Updated: Aug 20, 2021

SO I am concerned that I don't have enough time to do everything I want to with my graphic novel and animation and I am going to have to decide very soon which direction I really want to go in.


The problem is that I didn't enjoy animation as much as I had hoped, and the idea of having to sit and draw the almost exact same image over and over again for another 6 months is quite upsetting. I am not sure now if it is something I want to do - both for the final show and in the long run.


I am also discovering that to be a concept artist and illustrator in the video game industry, I also need skills in other software that I just don't have time to learn for the time being. I think I will go back to these once the MA is over and once I have time and an income (they are incredibly expansive to buy and lease).


My goal for the MA has always been to get a job in a creative industry and to expand my skills set to allow me to do so. This goal hasn't changed, but I think the industry I want to go into is changing. I am starting to think that actually like to do book illustration or graphic novels as a full time job, rather than video games. Eventually I might look t doing both, once I have learned the other software I would need, but more immediately, the game job dream is going on hold.


This however isn't the crisis, the crisis is that if I am not


going to do animation, how am I going to make my graphic novel stand out, and be worthy of the MA?

This is not exciting or interesting, it is a very boring looking graphic novel, and to be honest, I wouldn't read an entire comic that looked like this. I need to find a way to make the cells and pages more immersive and interesting. I also cannot just make a single graphic novel, there needs to be more to it than that. I don't know what yet, just more.
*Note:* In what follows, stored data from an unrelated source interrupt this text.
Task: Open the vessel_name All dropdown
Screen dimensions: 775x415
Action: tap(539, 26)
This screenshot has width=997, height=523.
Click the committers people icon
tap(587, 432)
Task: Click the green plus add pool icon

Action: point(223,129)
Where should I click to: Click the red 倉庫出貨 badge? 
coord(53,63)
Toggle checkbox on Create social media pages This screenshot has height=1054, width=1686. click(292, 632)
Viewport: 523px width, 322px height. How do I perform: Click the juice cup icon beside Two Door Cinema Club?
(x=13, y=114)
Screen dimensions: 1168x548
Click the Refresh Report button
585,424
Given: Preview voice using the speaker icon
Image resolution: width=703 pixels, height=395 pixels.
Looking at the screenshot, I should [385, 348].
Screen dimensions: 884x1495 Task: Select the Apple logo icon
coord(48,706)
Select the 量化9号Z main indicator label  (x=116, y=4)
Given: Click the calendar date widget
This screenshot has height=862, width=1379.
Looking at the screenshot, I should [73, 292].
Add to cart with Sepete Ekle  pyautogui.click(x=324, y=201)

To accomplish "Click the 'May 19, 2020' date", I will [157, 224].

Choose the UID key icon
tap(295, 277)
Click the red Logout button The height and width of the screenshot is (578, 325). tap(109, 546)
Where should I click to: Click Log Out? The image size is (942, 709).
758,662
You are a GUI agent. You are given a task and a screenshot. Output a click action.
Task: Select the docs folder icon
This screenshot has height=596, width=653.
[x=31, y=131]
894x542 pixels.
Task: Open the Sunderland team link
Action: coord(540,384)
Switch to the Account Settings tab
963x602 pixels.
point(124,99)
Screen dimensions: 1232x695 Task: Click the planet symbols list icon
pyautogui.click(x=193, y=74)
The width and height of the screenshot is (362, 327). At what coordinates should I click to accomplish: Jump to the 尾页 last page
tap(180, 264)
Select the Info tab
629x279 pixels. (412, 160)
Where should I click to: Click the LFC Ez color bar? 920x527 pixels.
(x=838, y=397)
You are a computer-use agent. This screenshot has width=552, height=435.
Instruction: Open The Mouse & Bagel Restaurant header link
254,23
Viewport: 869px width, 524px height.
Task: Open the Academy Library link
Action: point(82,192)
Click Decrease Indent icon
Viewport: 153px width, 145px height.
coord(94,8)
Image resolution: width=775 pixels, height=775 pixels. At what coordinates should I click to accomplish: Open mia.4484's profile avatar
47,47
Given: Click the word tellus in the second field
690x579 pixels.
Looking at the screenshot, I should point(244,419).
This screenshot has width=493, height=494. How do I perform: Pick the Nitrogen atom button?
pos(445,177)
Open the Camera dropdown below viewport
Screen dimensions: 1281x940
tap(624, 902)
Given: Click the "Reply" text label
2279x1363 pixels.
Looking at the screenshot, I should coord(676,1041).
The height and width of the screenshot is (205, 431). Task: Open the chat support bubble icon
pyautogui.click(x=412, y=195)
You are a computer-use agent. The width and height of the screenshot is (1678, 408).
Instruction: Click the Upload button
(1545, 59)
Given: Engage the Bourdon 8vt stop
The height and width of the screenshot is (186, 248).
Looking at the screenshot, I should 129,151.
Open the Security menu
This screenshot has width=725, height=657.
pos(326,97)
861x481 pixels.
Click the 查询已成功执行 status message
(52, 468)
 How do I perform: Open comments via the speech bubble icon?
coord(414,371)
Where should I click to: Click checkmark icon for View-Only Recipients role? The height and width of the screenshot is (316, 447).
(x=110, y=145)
In my tutorial Yadzia suggested making a graphic novel of two parts a physical book that read one way tells the back story of Fliss (the pink haired elf) and read the other way tells the backstory of my human prince, Tristan (the subject of my animation last module) and the two stories meet in the middle and merge into the main narrative together. I really love the idea of this, but the script I have written has taken MONTHS and I don't have time to write enough backstory to fill a decent graphic novel. I do have the backstories for the characters, but they are meant to be dotted in with the main narrative rather than seen all in one go.


It is also a problem, they they will be really boring, or too much unpleasantness in one go. My prince' backstory would be boring if laid out chronologically over a large number of pages, and my elf's story is too grim and unpleasant and I think it might put people off reading it. This is why I decided to throw the reader and the characters straight into this action of Fliss fleeing her people and running into Tristan in the woods. It is a more exciting starting narrative, and it has an air of mystery. Why is she running? Why is she being chased by people who look like they are the same race as she is? What is he doing alone in the woods? Why do the elves fight him? These are things that will come out in the story over time, it's like unpacking a mystery (if I do it well, but judging by the way I am writing this post, that may also be problematic!)